Structuring large/complex Django projects, and using a services layer in Django projects

Hi all,

This is a long post so I’ve copied my two questions for a TL;DR. I’ve also bolded the questions within my post so you can grasp for any context if you think that it’d help your answers.

  • is there any publicly available (paid is ok) literature or training available that covers how to best structure a large, ongoing, mature Django project?

  • Does anyone have any experience writing complex Django applications with a services layer as discussed in the linked style guide? How has it gone for you? Has it saved more time than it’s spent having to override or reimplement Django’s provided batteries?

I am the sole developer of a Django-based web application. This application was developed by a small team (including myself) in a digital consultancy, so it is quite large. I have since moved on from that role and now work with the client full-time as their sole FT developer. I contract out as need be, however, so far I have done the vast majority of the development work.

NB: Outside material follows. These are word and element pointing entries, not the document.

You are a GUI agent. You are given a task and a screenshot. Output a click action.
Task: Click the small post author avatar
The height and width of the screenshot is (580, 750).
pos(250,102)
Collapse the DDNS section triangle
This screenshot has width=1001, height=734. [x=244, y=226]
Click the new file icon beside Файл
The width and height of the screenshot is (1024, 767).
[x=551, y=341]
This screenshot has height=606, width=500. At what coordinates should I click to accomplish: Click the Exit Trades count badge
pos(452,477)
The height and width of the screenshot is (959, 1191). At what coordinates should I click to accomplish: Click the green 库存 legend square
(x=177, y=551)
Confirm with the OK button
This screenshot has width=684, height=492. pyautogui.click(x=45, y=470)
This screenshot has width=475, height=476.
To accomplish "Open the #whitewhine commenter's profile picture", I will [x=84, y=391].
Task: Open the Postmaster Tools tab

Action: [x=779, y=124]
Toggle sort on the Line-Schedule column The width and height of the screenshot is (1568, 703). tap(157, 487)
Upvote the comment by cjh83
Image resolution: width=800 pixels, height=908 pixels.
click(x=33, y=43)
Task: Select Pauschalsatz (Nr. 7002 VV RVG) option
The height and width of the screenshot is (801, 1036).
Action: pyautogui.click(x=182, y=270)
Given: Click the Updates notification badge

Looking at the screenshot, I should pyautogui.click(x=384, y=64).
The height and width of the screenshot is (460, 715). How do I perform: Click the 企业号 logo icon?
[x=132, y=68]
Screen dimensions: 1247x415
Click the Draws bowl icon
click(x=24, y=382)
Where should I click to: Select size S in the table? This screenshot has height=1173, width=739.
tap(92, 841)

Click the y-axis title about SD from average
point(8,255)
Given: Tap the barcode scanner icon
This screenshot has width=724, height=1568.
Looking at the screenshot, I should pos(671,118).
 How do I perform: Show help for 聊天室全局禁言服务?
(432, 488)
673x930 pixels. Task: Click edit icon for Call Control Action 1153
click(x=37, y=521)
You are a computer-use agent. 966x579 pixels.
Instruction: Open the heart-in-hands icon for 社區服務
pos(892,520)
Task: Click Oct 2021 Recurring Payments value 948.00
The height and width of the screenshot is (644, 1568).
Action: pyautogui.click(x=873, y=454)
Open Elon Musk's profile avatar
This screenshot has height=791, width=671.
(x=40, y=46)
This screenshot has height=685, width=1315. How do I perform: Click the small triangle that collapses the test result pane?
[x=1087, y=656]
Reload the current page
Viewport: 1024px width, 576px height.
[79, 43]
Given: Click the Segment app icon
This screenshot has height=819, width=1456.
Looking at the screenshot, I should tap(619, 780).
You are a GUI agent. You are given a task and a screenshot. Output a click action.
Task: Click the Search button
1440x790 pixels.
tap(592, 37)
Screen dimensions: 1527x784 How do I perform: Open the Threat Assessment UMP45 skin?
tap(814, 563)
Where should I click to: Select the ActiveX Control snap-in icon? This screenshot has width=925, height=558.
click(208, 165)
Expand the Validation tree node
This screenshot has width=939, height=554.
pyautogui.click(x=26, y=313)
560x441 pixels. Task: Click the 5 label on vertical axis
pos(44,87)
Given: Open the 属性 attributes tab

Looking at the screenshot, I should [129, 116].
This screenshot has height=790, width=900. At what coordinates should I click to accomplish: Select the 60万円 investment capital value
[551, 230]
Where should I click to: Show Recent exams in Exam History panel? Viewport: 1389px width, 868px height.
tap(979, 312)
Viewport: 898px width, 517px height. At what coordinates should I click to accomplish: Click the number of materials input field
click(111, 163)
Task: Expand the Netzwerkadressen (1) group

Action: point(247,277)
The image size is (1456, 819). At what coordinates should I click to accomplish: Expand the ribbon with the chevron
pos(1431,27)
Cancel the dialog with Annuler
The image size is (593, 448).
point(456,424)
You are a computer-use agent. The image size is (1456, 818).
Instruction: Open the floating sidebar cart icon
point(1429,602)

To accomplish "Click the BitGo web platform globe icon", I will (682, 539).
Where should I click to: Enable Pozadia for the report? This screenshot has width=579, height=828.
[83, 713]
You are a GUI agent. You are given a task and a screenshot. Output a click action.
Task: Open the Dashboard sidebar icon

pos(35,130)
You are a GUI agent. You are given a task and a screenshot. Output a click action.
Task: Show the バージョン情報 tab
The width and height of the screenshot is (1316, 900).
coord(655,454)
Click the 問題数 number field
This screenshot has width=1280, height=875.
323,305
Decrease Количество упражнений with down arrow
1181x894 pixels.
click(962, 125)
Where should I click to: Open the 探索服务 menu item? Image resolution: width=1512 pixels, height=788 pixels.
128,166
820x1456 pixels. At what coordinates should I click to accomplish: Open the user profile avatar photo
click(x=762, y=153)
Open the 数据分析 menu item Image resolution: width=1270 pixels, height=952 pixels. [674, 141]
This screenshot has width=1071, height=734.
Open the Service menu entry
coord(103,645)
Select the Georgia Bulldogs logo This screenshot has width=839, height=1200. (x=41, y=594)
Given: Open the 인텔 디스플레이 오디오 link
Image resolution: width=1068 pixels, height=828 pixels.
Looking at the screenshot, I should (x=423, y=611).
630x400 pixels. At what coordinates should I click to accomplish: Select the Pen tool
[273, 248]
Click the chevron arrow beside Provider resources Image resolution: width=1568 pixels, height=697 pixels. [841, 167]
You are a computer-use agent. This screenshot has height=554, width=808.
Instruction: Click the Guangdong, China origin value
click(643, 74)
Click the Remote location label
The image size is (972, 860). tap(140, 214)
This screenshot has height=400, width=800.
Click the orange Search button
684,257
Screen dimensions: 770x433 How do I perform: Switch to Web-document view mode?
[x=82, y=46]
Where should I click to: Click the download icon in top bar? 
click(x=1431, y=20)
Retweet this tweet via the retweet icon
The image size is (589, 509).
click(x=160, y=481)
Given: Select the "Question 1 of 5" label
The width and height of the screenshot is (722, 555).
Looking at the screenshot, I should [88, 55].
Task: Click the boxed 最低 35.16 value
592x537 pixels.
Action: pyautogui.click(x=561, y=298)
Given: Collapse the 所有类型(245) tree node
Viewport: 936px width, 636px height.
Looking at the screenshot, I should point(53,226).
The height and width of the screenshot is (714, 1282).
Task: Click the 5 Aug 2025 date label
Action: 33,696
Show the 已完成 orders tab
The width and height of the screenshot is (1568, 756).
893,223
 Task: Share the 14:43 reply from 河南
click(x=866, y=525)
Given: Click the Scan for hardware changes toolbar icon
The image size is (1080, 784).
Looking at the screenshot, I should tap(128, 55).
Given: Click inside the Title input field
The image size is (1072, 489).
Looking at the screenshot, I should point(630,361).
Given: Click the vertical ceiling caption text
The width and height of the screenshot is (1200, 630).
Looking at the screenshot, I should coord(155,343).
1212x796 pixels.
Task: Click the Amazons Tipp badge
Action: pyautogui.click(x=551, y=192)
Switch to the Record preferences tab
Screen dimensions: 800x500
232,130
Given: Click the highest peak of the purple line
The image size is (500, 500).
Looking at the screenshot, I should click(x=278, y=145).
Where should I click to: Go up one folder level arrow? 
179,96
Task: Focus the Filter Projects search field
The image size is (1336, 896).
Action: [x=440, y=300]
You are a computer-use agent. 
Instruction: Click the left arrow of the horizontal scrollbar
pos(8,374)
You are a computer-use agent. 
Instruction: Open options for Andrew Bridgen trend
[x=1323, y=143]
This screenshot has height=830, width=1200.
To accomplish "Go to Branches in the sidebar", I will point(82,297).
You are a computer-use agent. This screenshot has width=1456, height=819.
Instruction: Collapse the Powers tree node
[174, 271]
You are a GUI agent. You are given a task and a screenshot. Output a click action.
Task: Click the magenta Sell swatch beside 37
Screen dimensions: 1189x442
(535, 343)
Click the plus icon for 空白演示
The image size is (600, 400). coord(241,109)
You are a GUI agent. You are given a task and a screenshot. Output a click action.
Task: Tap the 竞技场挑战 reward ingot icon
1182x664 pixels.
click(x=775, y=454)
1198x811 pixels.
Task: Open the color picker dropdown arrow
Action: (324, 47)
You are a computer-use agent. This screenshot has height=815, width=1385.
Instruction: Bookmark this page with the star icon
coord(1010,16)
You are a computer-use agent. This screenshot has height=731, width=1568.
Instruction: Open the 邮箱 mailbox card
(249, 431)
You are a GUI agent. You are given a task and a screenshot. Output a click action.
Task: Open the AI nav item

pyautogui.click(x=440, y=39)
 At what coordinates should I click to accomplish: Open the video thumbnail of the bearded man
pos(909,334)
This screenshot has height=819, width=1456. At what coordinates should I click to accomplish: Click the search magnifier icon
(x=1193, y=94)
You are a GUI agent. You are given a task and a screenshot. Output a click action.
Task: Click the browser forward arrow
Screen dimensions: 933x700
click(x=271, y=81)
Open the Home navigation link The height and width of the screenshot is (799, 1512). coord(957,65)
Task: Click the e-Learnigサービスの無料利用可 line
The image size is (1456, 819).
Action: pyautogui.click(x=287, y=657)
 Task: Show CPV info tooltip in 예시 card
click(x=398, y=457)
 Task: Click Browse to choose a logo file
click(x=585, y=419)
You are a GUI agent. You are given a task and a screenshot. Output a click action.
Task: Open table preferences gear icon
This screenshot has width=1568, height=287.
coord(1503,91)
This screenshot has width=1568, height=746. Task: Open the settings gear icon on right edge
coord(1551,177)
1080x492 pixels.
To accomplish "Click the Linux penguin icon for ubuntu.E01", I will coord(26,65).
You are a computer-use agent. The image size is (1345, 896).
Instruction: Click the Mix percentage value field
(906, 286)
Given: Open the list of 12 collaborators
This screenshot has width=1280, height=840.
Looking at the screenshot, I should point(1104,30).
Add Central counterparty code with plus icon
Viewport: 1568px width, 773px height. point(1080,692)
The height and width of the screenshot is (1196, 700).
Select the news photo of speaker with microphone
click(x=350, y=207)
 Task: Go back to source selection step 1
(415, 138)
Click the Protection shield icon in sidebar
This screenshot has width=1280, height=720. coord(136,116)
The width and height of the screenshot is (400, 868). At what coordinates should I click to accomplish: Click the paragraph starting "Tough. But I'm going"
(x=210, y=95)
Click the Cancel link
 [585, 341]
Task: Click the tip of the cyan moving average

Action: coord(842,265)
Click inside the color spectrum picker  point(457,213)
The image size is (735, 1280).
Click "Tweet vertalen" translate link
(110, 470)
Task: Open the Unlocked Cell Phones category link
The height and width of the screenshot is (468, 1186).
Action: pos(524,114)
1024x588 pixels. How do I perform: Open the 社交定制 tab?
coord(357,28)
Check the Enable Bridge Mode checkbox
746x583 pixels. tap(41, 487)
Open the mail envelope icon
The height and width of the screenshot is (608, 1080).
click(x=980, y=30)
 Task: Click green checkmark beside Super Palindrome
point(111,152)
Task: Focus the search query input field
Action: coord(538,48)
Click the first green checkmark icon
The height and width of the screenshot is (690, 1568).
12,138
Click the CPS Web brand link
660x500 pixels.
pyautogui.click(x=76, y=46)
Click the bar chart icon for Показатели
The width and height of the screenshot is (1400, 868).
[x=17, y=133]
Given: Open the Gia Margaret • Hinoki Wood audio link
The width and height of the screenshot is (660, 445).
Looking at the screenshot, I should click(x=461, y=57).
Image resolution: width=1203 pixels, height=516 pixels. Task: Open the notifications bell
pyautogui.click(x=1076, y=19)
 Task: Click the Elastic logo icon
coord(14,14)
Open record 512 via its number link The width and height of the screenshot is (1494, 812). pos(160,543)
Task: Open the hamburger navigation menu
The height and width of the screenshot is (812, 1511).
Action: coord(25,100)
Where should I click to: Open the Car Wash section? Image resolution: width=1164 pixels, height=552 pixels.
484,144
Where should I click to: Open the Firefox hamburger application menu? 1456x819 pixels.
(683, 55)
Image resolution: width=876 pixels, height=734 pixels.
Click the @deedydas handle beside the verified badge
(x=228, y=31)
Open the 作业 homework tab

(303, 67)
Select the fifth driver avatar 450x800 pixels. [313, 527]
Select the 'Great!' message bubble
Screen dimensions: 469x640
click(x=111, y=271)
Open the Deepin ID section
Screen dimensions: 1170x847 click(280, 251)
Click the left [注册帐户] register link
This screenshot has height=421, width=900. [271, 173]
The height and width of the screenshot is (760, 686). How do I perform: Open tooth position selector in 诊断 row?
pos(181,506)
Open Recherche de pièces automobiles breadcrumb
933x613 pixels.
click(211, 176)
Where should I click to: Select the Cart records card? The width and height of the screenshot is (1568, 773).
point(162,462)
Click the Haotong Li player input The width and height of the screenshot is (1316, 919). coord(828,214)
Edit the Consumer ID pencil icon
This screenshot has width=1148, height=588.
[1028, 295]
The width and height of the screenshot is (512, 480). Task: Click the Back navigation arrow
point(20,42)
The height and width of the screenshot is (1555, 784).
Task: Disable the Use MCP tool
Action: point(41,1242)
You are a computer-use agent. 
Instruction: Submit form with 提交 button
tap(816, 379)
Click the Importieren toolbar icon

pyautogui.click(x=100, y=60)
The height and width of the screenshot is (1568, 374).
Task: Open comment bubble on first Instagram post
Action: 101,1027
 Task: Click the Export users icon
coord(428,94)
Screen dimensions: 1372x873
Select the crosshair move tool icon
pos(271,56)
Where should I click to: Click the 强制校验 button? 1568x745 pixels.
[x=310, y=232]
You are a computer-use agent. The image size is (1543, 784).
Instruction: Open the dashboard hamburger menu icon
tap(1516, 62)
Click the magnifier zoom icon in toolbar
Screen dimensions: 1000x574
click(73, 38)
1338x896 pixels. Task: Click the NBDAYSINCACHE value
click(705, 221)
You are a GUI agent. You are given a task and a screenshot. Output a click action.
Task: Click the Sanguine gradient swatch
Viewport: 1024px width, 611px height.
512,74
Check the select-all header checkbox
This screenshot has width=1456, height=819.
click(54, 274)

If any of you have worked for a hourly-billing consultancy, or have seen code written by one, you will understand the potential shortcomings. The codebase is pretty good and does very well, but a lot of the work was done ad-hoc and crucial things like tests have been largely ignored. The structure of the codebase may also be in need of some TLC with the hindsight of how big the project has become.

At least in the literature I read, not much is said about how to structure these larger projects. People talking about deliberately sterile ‘todo’ applications is largely unhelpful, as my application faces problems that are either deliberately sidestepped by malleable defined requirements, or not dealt with as a result of the (lack of) complexity of toy applications.

So my first question is, is there any publicly available (paid is ok) literature or training available that covers how to best structure a large, ongoing, mature Django project? This project has moved far beyond a collection of generic CRUD views and does some impressive stuff. Unfortunately, I find that I can not relate to a lot of conversations when discussing project structure. I’m unsure if this is due to the size of my project or because there are obvious things that I am missing.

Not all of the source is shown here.